Reading passage =>
+===+

Taninecz explained that Model N doesn’t calculate the drug’s initial price, which is based on its clinical value. Instead, he said, his firm’s systems may help determine such issues as the logical sequence for the drug’s global launch given the different pricing rules among countries.
His firm has seen biopharma companies organized into separate units—sales representatives, sales operations team, government pricing teams and more—that don't all have the full knowledge on revenue life cycle that goes beyond initial price. "That opens customers up to higher cost structures, spending more than they need to," he said.
‘Thinking in bits and pieces’
"I think a lot of times companies are thinking in bits and pieces," said Voytech Sudol, director of life sciences product marketing at Model N. He said that some companies ahead of the curve are managing price, adding analytics and tracking patients’ journeys with the assistance of electronic health records and other technologies.
Using integrated tracking systems can show a company if patients are doing better on branded drugs instead of generics, allowing pharma companies to show cost savings for the individual patient and for the healthcare system as a whole, Sudol said. By contrast, the current system focuses on price and generics, but the reality may be different.
Taninecz attributes wide variations in drug pricing to companies’ varying abilities to understand products’ value and how to consider factors such as access, indication, setting and who can be helped by the drug in determining its price. Looking at it from a health economics perspective, a $5,000 drug may keep a person out of a $50,000/year nursing facility. Calculations can’t occur in a vacuum, he said, "and just because you can get a price increase doesn’t mean you should."
He describes the process as "more than getting a bump on your top line," and explains that wholesale acquisition cost (WAC) and list price are just the starting point. Then companies must address complex government pricing rules, a complicated supply chain and make decisions such as whether to send the drug to hospitals or retail pharmacies, as well as whether to tie discounts to performance or to payment terms, such as prompt-pay discounts.

+===+

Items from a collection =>
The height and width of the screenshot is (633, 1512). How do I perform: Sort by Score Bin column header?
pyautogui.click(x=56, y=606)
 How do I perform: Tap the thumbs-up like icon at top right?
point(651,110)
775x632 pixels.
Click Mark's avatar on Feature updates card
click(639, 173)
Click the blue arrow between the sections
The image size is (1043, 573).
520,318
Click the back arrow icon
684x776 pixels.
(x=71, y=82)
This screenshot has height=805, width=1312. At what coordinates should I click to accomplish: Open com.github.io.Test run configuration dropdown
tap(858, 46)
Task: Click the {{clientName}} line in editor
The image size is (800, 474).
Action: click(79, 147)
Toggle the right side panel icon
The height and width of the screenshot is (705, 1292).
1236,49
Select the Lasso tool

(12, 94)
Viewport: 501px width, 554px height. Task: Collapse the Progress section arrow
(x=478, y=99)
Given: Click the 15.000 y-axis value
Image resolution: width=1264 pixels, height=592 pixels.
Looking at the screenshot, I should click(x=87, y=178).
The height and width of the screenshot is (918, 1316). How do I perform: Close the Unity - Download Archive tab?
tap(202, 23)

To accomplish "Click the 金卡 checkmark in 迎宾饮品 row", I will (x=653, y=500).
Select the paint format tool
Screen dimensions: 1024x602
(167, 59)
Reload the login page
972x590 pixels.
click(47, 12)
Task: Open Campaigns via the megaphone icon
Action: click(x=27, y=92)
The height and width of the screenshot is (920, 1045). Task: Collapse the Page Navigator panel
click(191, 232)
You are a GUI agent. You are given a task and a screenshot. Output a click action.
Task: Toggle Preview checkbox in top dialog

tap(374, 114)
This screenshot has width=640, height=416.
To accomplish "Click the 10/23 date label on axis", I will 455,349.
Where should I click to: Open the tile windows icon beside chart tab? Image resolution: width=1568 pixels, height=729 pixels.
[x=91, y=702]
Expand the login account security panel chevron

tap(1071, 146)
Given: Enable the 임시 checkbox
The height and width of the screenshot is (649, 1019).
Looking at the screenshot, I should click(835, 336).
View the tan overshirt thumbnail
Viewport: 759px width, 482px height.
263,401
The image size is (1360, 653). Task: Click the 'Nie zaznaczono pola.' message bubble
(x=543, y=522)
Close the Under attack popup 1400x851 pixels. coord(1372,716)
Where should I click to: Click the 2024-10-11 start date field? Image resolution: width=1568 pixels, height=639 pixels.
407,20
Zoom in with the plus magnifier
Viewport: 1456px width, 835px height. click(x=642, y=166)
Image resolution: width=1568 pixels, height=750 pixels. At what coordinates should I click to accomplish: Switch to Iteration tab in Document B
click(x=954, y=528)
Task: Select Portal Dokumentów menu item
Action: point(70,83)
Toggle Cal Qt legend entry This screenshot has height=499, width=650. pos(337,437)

+===+

Edit the part of the drug pricing text that opens with "His firm has" and closes with "and other technologies.", changing "revenue life cycle" to "product life cycle". Rely only on the text about drug pricing.

His firm has seen biopharma companies organized into separate units—sales representatives, sales operations team, government pricing teams and more—that don't all have the full knowledge on product life cycle that goes beyond initial price. "That opens customers up to higher cost structures, spending more than they need to," he said.
‘Thinking in bits and pieces’
"I think a lot of times companies are thinking in bits and pieces," said Voytech Sudol, director of life sciences product marketing at Model N. He said that some companies ahead of the curve are managing price, adding analytics and tracking patients’ journeys with the assistance of electronic health records and other technologies.